Text segment
Should you talk about it at all? That is an important question in which the answer is more of an art than a science. Every child is different, the circumstances are different, and you as a parent, teacher, or guardian have careful discernment to do in determining the most helpful answer for the child(ren) with you. Things to consider in whether to talk about recent events or not:
  • Will they encounter the information somewhere else? If it is likely your child(ren) may hear about what has happened in other settings, it will be meaningful for him or her to hear the news from you. Ideally, your home is a sanctuary for your child. A place where she or he can go out from and return to, having encountered any manner of things in the world and know that, at least at home, they are safe, loved, enjoyed, and can find respite.
  • Are other adults around you trying to shield their child(ren) from what has happened? If you do share information with your child(ren), be mindful that other adults may feel differently. Consider whether your child is old enough to share information in respectful ways when they leave your home.
  • Are they already curious about what has happened, or will you be introducing very new information? If you are introducing new information, you will want to be thoughtful about how you present it. Further, be thoughtful about whether you are introducing information accidentally or carelessly by having news on the radio, television, or computer. Be thoughtful about the images the children around you are witnesses, striving to find a balance between not hiding information from them while also not bombarding them with images.

Given exercise 1
Put the lines of the records, starting at the line that contains "Where should I click to: Tap" and ending at the end of the records, into a JSON list of strings with one string per line. Skip blank lines and leave out the pictures.
The text and the records have no connection to each other.

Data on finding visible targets
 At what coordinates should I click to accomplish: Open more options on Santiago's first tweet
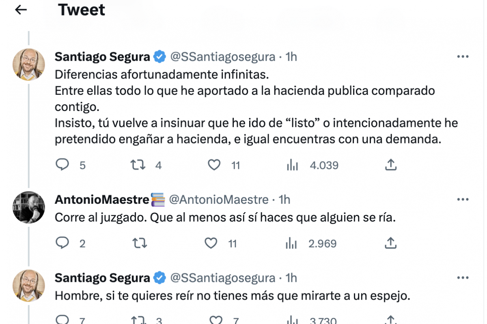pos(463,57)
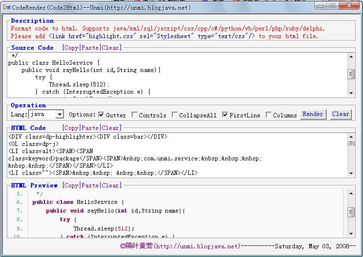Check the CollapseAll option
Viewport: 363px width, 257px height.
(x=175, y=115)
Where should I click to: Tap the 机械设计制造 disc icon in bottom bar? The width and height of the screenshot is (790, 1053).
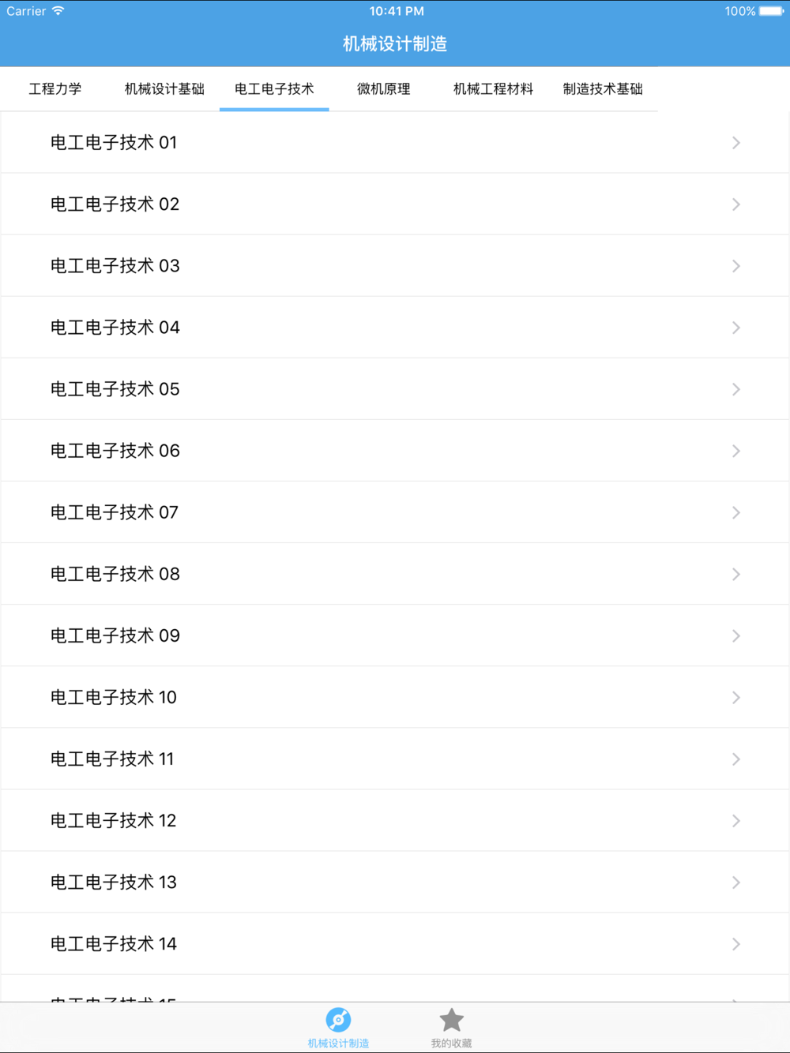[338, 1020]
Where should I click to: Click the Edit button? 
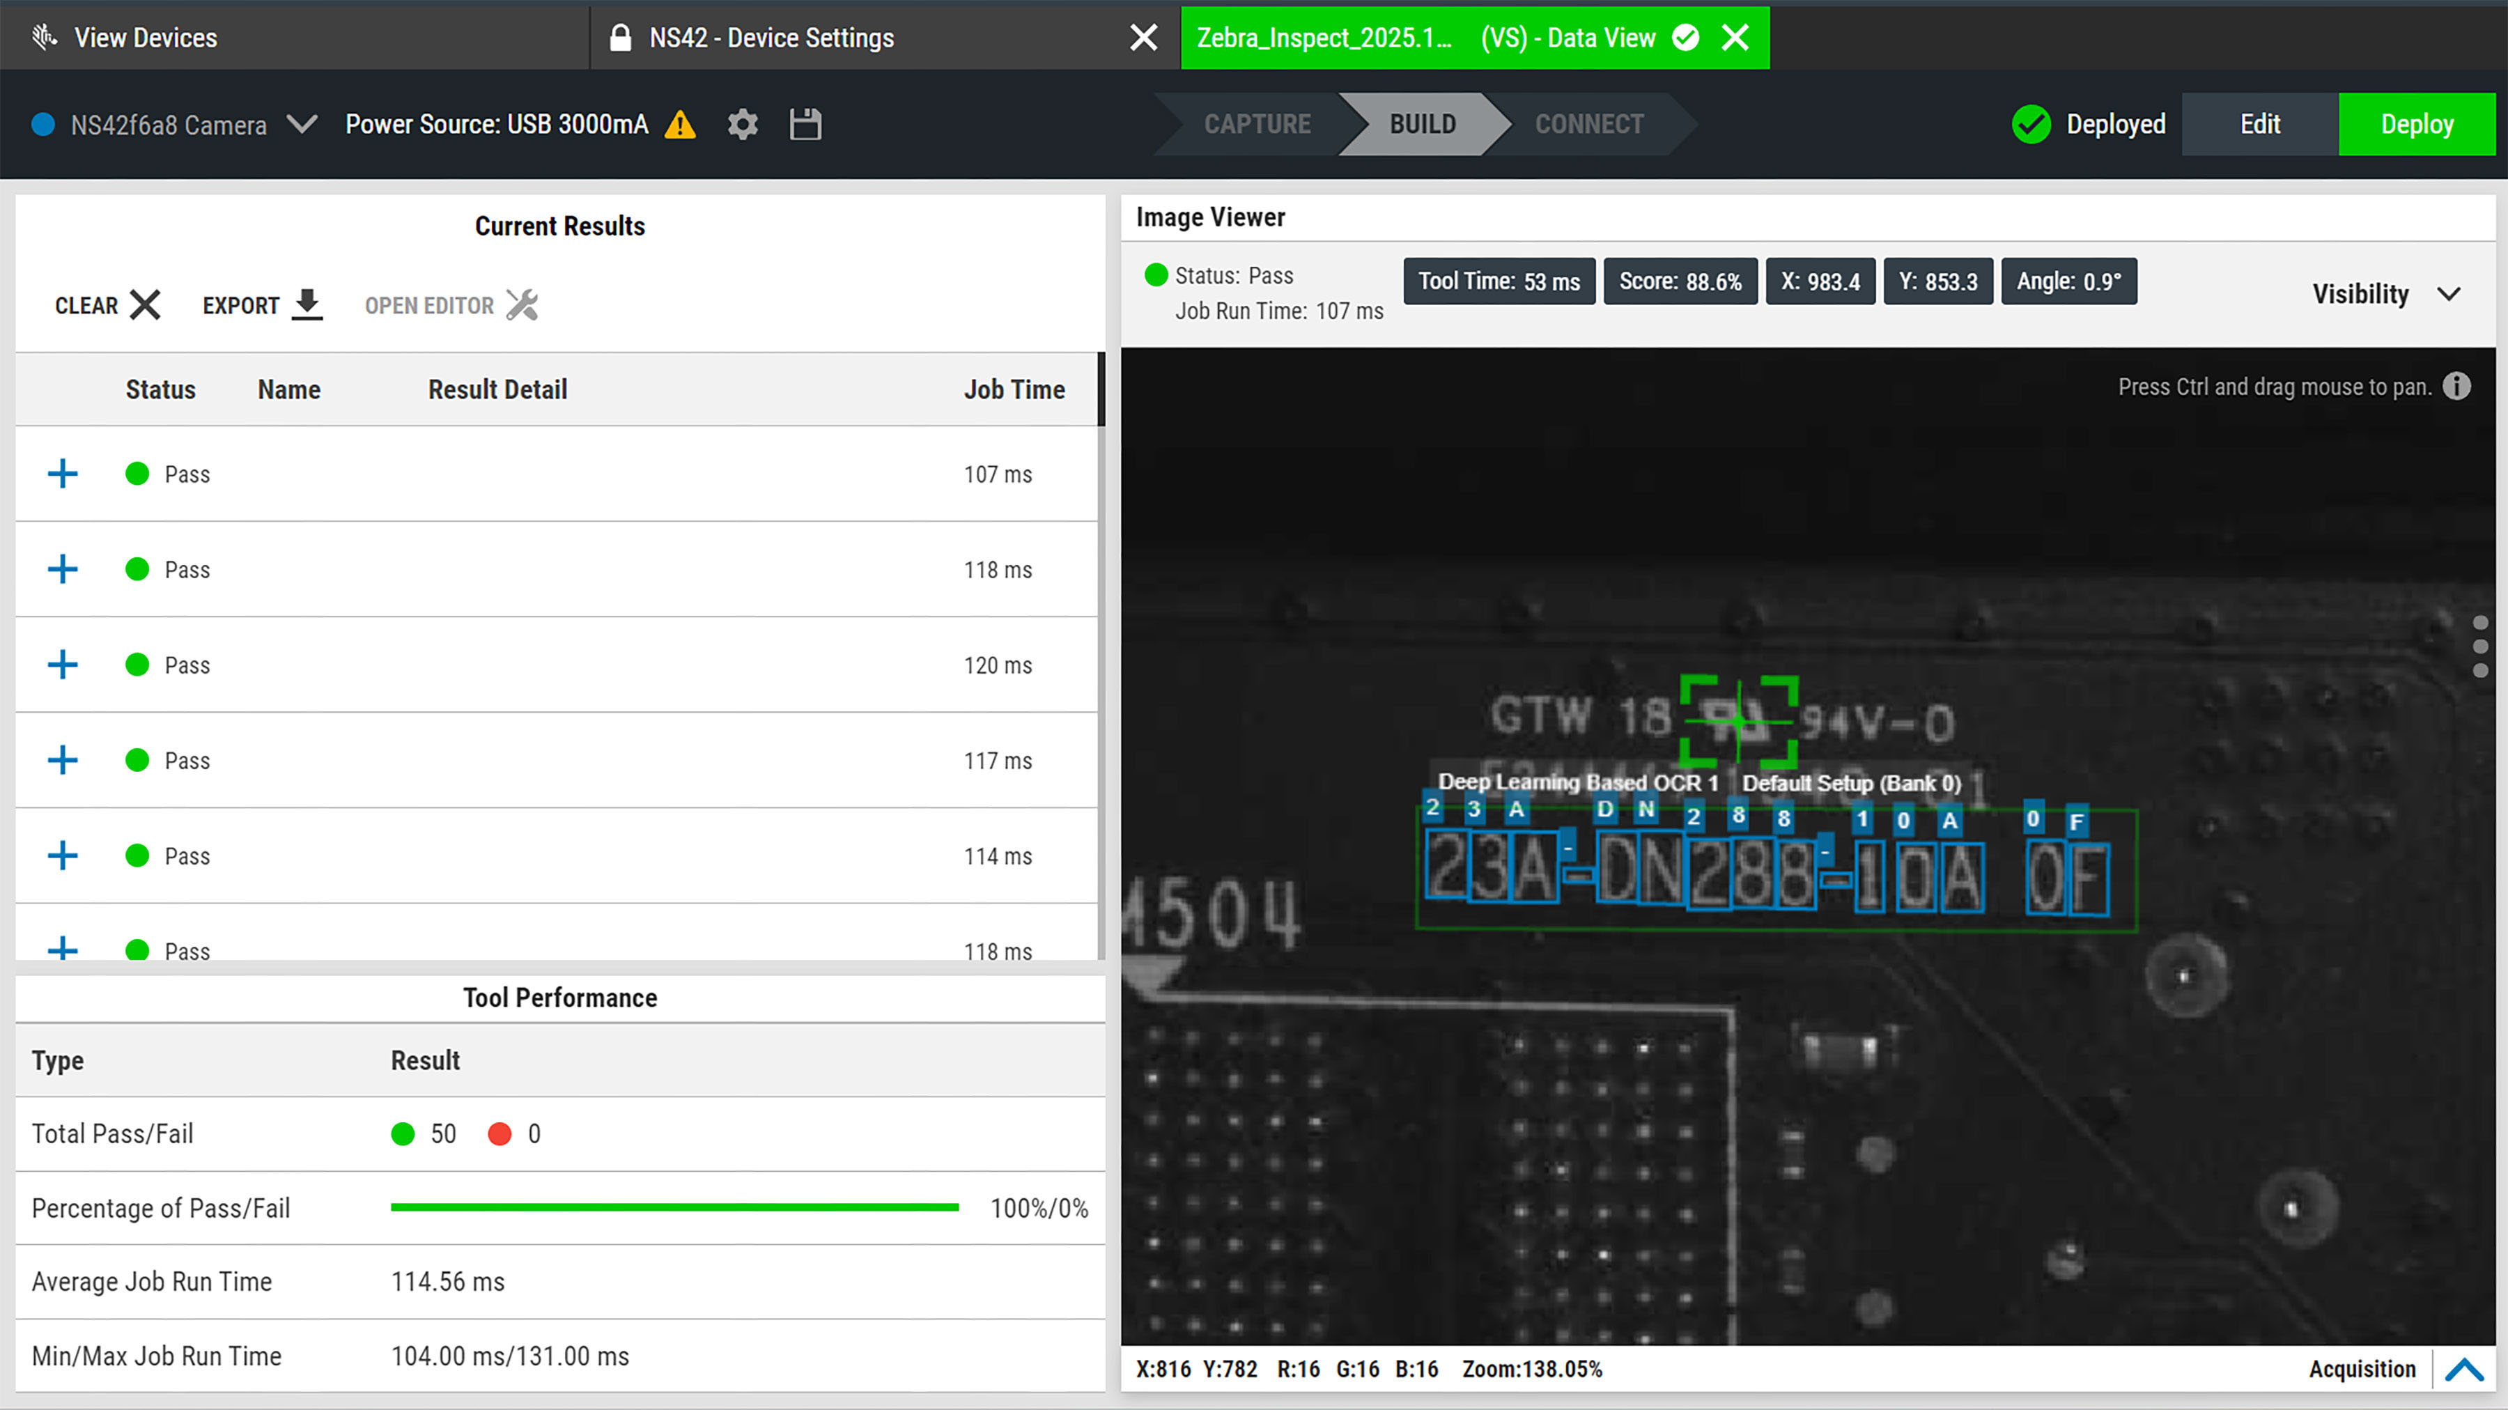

Given exercise 2
In one to three sentences, explain why the text on talking with children about recent events says to consider whether a child is old enough to share information respectfully outside the home.

Output 1
[
  "Where should I click to: Tap the 机械设计制造 disc icon in bottom bar? The width and height of the screenshot is (790, 1053).",
  "[338, 1020]",
  "Where should I click to: Click the Edit button? "
]

Output 2
Other adults may feel differently and may be trying to shield their own children from what has happened. For that reason, a parent who shares information should consider whether the child is old enough to share it in respectful ways after leaving home.